En 2017, les Gémeaux,
à Sceaux, et le Théâtre 71, à Malakoff, ont uni leurs efforts pour créer le
festival Jazz Vibrations. Du 6 novembre au 17 novembre, six formations se
succèdent sur les scènes des deux théâtres : Julien Lourau & The
Groove Retrievers, Xavier Desandre Navarre, Fred Pallem & Le Sacre duTympan, Nox.3 & Linda Oláh, le Umlaut Big Band et Michel Barbaud Septet.
Julien Lourau & The Groove
Retrievers
Les Gémeaux – Mardi 6 novembre
Le concert reprend le répertoire du disque éponyme sorti en
novembre 2017. Dans une ambiance caribéenne dansante, les thèmes aguicheurs –
« Tu Mi Turbi », « Mah-Ore » – sont développés dans des
solos tournoyants de Lourau (« Gafieira Universal »), Bonacina (« Mah-Ore »)
et Berjeaut (« La Congo »). Haj Youssef apporte une certaine douceur
et des couleurs moyen-orientales ou tziganes (« Tu Mi Turbi »). La voix
médium aux accents rauques de Laveaux, son phrasé qui mâche les mots, les
paroles en créole ou en anglais et une mise en place chaloupée (« Postman »),
donnent un charme particulier à ses chansons folks haïtiennes. The Groove
Retrievers ne porte pas son nom pour rien : le rythme est la composante
centrale de la musique de l’orchestre et Lourau compte sur six musiciens pour
dynamiter le tempo ! Entre la batterie de Scott et les percussions de
Quezada et Campos Martinez, une polyrythmie luxuriante accompagne chaque morceau
(« Baltimore »), tandis que la carrure est assurée par les lignes
grondantes (« La Congo ») de Cabrera, couplée aux riffs d’Haynes (« Baltimore »).
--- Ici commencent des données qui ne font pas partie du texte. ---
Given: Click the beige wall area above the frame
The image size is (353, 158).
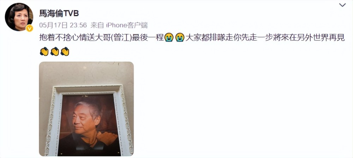Looking at the screenshot, I should click(x=86, y=73).
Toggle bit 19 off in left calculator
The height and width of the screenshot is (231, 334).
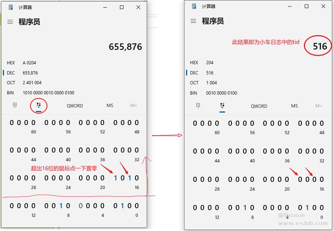pyautogui.click(x=116, y=178)
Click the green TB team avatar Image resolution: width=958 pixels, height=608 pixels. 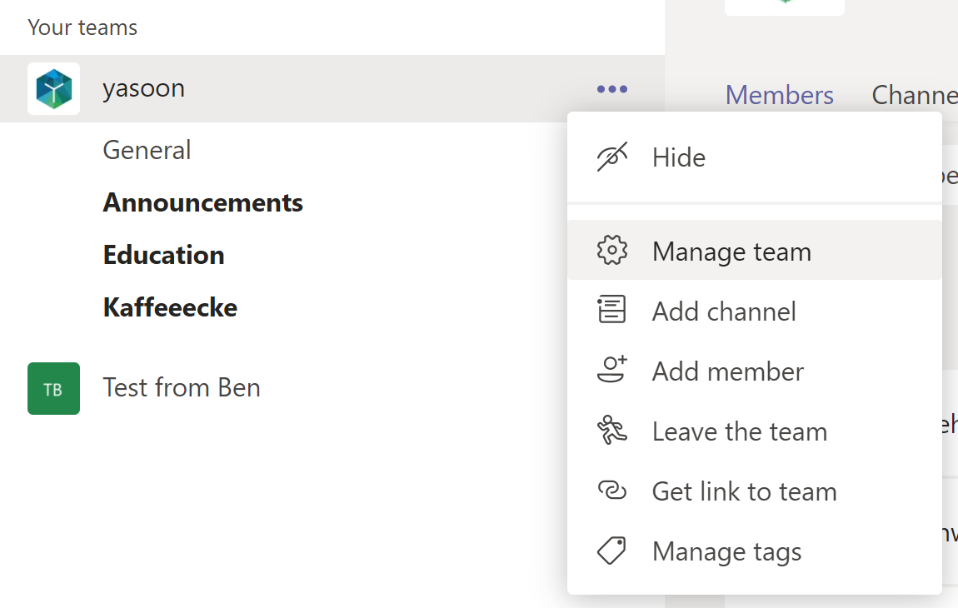(53, 388)
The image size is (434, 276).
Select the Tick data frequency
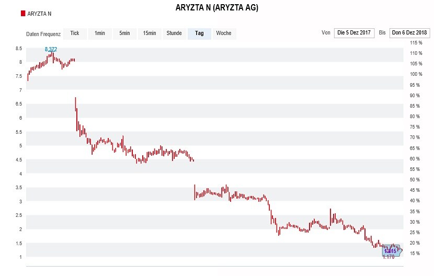[x=75, y=33]

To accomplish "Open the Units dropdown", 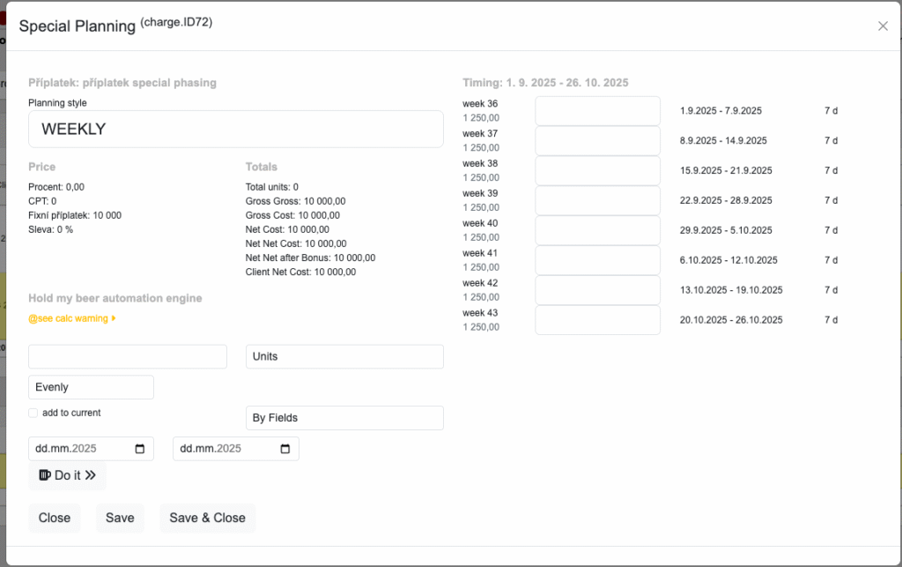I will (x=344, y=356).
Quant à Mitchel, il complète l’ensemble avec ses accords latinos (« La
gitana me ha dejado ») et autres ostinatos puissants (« Samuel »).
Sans oublier le chœur des vents, qui se joint volontiers au foisonnement
ambiant pour pousser les solistes (« Eddie Wildfire »).
Entre le funk, la soul, l’électro, la clave… Lourau aime
depuis toujours les ambiances qui déménagent, sans pour autant sacrifier la
créativité des musiciens sur l’autel de la facilité. The Groove Retrievers ne
contreviennent pas à la règle et leur musique, enthousiaste, a de quoi
transformer une salle de concert en dance floor !
Beat Body & Soul – Xavier
Desandre Navarre
Théâtre 71 – Jeudi 8 novembre
De l’ensemble Lumière de Laurent Cugny à l’Orchestre
National de Jazz de Denis Badault, en passant par les groupes de Michel Portal,
Tana Maria, Franck Tortiller, Manu Dibango, Niels Lan Doky, Yves Rousseau… mais
aussi en étudiant sur le terrain les rythmes iraniens et brésiliens, Desandre Navarre
a multiplié les expériences.
En 2012 il crée Beat Body & Soul, un spectacle en solo.
Aucune batterie sur scène, mais un ordinateur, des pédales et, surtout, un
fourmillement de percussions : bongos, congas, tambourins, cymbales,
berimbau, casserole, sifflets, steel tongue drum, sanzas, tube wah wah, flûte
en bambou et une multitude d’accessoires…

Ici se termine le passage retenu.